The report—which is not a federal budget or a fiscal update—is set to show the current state of the federal deficit and the impact of the nearly more than $193 billion in spending on direct COVID-19 aid to Canadians as well as health and safety measures. Among the biggest ticket items to date: the $2,000 a month Canada Emergency Response Benefit; the 75 per cent wage subsidy; and the Canada Emergency Business Account, which offers businesses loans of up to $40,000.
The snapshot is also going to look at how Canada’s economic response compares to that of other countries and forecast what can be expected economically in the months ahead.
The overall economic numbers will be the first offered by the federal government since a December 2019 update—the only of the Liberal minority since the last election—which projected the deficit would rise to $28.1 billion in 2020-21.
The 2020 federal budget date was scheduled to be March 30 but that was cancelled due to the surging COVID-19 pandemic at the time.
In the December update, Canada’s debt-to-GDP ratio was at 30.9 per cent and projected to remain on track to reduce incrementally over the next few years.
Over the last few months federal job numbers have already showed millions are out of work, and a growing list of businesses are set to shutter their doors permanently.
In an effort to buoy businesses big and small, in addition to the direct spending offered, the federal government has offered billions in liquidity and government-guaranteed loans which Morneau has said he hopes will bridge key job creators in this country to better times.

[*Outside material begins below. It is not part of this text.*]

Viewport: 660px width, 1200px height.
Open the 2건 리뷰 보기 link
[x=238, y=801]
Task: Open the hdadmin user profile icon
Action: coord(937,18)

Today’s snapshot comes after opposition parties and economists called for a more robust fiscal update. Already the Conservatives and New Democrats have spelled out what they expect to see from the economic report card. While the Conservatives are calling for a clear path out of the red—which is now likely to be a years-long endeavour—the NDP want to see a plan for continuing to support those disproportionately impacted by the economic downturn.